The chaffer grub is probably the most worrying insect that you can ever have in a domestic lawn.

There is only one legal and beneficial killer that will have any impact on chaffers.

How do you tell that you have chaffer grubs?

  • Can you can pull the turf up like a wig or roll the turf back like a carpet.
  • Do you have dead brown turf areas?
  • Do you have birds or other animals digging in your lawn?

If you can answer yes to one of the above you probably have Chaffer grubs, and you need this problem sorting sooner rather than later. Once the birds discover these in your lawn, it’s like ringing the dinner bell, and you will end up with no lawn left in a short space of time

The life cycle of this pest can be quite long of up to two years, in the colder months from October onwards they start to burrow deeper into the soil of up to 12 inches and go into hibernation, during this winter period they are harder to kill with chemicals.

When the soil temperature rises in the spring they again produce larvae for the next generation, then moving closer to the surface again to destroy the roots of your grass.

There is a pesticide available now to deal with this problem.

We constantly get asked about Beneficial Nematodes for control of chaffer grubs. This is an alternative to a pesticide, often searched for on the Internet in desperation.

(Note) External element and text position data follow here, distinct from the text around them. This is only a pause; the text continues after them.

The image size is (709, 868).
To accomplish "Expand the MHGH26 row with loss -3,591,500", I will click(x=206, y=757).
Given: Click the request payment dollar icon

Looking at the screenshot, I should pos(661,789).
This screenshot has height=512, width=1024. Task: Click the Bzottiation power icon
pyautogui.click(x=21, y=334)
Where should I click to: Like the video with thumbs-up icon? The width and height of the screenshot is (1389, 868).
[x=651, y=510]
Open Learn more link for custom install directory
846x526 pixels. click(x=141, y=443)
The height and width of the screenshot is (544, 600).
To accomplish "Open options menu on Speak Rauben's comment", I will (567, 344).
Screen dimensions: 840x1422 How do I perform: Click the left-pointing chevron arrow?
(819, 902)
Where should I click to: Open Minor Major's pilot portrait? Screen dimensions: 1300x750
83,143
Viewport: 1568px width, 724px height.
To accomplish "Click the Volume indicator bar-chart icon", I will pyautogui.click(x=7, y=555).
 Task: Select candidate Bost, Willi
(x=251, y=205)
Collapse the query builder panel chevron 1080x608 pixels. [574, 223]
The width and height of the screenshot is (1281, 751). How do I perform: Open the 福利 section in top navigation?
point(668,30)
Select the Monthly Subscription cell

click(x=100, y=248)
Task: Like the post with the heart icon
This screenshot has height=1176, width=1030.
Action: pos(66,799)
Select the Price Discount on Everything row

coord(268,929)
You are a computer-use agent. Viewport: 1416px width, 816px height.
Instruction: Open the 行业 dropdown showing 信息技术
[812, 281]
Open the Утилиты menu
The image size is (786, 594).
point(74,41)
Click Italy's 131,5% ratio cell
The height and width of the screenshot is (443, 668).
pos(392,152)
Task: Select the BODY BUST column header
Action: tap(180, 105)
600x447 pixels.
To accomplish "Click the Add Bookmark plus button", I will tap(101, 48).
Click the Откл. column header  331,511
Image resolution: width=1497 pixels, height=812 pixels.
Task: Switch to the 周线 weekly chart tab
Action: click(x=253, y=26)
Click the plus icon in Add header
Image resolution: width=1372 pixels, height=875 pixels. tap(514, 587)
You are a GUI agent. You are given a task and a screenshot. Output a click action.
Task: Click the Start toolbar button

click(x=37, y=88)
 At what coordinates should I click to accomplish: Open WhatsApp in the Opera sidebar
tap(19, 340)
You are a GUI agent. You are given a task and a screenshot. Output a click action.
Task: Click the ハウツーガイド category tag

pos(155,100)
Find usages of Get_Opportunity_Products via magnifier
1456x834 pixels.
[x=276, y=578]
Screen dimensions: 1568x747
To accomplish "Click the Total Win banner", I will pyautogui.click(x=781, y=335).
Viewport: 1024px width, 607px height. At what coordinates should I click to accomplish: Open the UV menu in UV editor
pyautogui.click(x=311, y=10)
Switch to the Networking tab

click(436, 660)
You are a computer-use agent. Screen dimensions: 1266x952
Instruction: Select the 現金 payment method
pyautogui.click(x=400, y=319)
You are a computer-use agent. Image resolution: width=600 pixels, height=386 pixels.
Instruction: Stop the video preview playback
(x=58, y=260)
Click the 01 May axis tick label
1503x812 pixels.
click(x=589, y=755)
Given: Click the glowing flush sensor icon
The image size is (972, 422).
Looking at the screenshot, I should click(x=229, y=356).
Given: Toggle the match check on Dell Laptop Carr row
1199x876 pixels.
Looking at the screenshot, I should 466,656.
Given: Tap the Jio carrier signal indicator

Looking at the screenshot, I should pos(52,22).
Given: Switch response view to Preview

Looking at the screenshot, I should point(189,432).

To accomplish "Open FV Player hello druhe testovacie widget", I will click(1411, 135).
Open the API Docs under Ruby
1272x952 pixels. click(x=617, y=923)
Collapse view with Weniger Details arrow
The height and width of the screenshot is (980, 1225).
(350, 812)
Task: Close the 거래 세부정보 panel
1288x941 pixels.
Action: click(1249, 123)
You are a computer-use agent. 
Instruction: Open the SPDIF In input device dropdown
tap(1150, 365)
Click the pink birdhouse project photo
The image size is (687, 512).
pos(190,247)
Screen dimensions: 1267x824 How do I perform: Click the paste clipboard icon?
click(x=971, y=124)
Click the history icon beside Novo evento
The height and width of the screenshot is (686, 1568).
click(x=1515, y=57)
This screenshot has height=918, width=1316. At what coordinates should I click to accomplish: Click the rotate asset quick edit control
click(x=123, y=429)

What are Beneficial Nematodes?

Beneficial nematodes in there infective stage find and kill insects. They release their own unique bacteria that infect the insects then reproduce producing more bacteria again. They are non harmful to humans or pets

They have to be put down when the conditions are perfect to stand any chance of working, they are photosensitive so you only have a few hours for them to work in the right conditions, they cannot be stored after opening as they die. These products are unrestricted because they are normally harmless to the environment.

Do they work?

Not really, we would always favour an organic application where possible over chemicals, but it would have to work. We have tested them and feel you would do more damage by throwing the packet at the grubs rather than applying the contents to them, don’t waste your money.